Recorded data
____________________

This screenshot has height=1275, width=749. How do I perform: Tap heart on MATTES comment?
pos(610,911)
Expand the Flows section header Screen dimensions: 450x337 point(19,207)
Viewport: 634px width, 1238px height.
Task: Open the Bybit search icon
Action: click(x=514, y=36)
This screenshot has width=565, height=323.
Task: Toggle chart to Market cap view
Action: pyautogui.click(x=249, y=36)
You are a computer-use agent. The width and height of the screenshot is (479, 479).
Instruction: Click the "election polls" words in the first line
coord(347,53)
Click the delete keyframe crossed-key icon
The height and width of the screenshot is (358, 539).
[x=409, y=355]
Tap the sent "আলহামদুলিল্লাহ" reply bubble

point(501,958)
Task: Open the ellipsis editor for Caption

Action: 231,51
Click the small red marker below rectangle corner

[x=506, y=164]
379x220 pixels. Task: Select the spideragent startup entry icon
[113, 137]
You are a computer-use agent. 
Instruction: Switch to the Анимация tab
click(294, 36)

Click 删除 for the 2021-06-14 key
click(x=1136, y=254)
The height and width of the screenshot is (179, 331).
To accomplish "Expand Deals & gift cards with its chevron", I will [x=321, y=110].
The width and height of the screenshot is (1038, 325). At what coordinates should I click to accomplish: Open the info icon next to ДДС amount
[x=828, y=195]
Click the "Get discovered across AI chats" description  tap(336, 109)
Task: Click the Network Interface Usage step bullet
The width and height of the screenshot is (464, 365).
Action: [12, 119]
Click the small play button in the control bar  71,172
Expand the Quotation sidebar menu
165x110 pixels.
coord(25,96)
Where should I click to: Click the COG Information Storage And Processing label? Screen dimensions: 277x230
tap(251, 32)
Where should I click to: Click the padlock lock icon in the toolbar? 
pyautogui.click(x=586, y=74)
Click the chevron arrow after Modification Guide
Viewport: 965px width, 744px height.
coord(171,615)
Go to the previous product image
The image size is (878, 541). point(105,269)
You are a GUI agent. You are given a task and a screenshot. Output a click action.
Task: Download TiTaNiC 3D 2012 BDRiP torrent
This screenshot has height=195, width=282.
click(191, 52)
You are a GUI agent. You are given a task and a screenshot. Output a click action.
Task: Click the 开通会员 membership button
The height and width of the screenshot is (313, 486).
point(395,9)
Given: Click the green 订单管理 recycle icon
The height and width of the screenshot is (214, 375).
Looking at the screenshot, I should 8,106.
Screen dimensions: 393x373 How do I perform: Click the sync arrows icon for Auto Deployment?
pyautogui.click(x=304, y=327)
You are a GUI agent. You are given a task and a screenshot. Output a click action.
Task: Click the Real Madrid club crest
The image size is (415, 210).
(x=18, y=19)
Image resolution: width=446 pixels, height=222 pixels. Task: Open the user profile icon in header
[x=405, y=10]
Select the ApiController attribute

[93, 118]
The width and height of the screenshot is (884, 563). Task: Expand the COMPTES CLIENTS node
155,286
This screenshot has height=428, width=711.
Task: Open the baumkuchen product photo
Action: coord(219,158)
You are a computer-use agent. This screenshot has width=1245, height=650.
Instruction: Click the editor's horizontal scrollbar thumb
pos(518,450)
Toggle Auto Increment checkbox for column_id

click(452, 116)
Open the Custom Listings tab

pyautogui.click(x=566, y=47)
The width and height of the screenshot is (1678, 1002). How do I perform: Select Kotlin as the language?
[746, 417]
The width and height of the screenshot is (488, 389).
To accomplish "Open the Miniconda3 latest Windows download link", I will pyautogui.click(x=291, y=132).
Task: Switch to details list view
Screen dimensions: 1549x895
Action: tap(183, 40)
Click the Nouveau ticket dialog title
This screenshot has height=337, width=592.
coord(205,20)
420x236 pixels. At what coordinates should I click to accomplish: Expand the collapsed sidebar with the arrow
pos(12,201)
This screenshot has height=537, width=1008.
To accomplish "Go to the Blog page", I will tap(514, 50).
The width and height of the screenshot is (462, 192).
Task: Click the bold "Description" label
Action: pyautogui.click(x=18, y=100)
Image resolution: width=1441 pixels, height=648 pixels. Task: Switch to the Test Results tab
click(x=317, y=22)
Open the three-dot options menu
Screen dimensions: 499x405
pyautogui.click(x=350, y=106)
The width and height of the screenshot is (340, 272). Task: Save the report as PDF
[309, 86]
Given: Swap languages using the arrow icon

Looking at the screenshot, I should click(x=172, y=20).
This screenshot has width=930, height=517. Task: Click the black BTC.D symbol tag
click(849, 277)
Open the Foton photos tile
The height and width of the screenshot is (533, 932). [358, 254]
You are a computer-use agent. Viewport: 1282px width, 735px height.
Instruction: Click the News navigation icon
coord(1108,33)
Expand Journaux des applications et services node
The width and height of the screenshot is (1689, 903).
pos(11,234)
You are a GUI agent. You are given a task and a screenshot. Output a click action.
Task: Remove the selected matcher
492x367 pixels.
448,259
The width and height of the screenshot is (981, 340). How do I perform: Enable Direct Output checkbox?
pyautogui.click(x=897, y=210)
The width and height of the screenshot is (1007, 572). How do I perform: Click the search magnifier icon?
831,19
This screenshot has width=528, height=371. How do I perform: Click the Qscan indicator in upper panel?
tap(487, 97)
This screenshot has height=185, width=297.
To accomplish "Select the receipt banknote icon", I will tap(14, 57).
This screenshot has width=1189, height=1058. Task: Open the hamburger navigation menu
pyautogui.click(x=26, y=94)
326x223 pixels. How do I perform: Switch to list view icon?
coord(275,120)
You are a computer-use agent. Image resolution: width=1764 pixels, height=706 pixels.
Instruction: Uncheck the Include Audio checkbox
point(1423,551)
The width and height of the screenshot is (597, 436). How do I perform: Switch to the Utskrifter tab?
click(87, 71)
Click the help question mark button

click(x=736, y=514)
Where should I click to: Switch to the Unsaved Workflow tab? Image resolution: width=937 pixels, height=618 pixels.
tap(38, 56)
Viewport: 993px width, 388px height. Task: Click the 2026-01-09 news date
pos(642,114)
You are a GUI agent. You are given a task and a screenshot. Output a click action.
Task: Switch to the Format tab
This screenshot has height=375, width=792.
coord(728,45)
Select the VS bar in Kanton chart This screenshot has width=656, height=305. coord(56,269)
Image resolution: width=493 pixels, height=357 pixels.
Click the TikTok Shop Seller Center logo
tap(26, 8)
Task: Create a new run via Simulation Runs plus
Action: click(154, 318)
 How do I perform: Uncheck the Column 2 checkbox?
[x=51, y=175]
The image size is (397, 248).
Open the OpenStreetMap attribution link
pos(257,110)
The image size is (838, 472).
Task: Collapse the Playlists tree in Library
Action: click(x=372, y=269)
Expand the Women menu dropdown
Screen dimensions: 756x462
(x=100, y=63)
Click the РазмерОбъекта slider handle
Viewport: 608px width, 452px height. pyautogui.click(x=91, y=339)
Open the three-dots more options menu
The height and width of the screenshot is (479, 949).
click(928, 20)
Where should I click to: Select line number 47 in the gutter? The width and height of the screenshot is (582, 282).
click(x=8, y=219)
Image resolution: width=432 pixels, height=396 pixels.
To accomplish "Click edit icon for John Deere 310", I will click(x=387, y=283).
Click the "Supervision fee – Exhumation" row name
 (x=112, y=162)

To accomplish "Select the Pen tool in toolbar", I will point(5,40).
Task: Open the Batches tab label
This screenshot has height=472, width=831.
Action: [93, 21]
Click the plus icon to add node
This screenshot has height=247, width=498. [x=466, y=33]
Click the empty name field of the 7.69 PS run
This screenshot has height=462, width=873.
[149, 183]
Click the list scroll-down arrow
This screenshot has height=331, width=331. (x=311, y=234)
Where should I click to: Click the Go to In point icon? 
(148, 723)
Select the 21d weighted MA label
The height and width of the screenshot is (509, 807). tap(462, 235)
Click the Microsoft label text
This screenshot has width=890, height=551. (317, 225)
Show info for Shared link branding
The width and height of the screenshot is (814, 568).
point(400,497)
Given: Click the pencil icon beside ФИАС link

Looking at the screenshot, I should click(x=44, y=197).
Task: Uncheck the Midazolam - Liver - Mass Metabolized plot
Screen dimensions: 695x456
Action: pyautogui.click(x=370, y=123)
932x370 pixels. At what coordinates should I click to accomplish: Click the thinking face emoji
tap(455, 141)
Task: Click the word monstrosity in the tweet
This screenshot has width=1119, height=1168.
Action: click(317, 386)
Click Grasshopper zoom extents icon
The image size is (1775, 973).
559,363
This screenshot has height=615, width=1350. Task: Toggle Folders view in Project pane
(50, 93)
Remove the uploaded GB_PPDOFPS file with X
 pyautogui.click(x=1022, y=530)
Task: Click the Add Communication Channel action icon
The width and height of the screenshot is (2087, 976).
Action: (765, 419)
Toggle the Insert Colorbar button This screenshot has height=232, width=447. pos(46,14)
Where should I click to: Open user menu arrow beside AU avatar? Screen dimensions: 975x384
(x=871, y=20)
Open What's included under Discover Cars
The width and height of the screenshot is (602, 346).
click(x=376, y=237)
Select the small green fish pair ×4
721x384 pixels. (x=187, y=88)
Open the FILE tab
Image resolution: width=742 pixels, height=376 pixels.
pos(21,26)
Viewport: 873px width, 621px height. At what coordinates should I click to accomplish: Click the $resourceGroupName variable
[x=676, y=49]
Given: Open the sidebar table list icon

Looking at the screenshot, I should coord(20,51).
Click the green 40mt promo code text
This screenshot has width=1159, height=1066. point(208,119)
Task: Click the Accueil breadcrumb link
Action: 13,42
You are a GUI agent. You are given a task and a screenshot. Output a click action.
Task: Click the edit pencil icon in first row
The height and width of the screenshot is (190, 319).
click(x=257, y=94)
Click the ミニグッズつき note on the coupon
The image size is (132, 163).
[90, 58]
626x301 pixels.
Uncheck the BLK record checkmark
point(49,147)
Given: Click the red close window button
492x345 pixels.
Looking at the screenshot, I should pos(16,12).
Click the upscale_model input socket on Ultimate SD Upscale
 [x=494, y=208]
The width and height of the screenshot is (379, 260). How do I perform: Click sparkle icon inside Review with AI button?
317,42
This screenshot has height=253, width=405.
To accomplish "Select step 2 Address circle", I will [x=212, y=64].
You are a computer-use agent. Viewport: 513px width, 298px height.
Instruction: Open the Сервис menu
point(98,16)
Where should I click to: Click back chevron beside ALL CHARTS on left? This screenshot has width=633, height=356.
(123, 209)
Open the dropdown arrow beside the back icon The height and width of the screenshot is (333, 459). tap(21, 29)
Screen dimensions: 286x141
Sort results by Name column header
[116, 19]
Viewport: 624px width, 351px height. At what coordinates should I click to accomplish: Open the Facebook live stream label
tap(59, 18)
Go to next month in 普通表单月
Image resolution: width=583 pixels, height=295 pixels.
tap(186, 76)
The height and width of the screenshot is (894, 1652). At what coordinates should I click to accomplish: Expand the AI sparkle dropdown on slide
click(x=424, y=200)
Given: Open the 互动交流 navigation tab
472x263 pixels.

____________________

Among the entries above, locate the lines containing "This screenshot has height=185, width=297." and "Task: Switch to the Format tab", and transcribe exactly those two lines and all lines between.

▶ [Result of the exercise]:
This screenshot has height=185, width=297.
To accomplish "Select the receipt banknote icon", I will tap(14, 57).
This screenshot has width=1189, height=1058. Task: Open the hamburger navigation menu
pyautogui.click(x=26, y=94)
326x223 pixels. How do I perform: Switch to list view icon?
coord(275,120)
You are a computer-use agent. Image resolution: width=1764 pixels, height=706 pixels.
Instruction: Uncheck the Include Audio checkbox
point(1423,551)
The width and height of the screenshot is (597, 436). How do I perform: Switch to the Utskrifter tab?
click(87, 71)
Click the help question mark button

click(x=736, y=514)
Where should I click to: Switch to the Unsaved Workflow tab? Image resolution: width=937 pixels, height=618 pixels.
tap(38, 56)
Viewport: 993px width, 388px height. Task: Click the 2026-01-09 news date
pos(642,114)
You are a GUI agent. You are given a task and a screenshot. Output a click action.
Task: Switch to the Format tab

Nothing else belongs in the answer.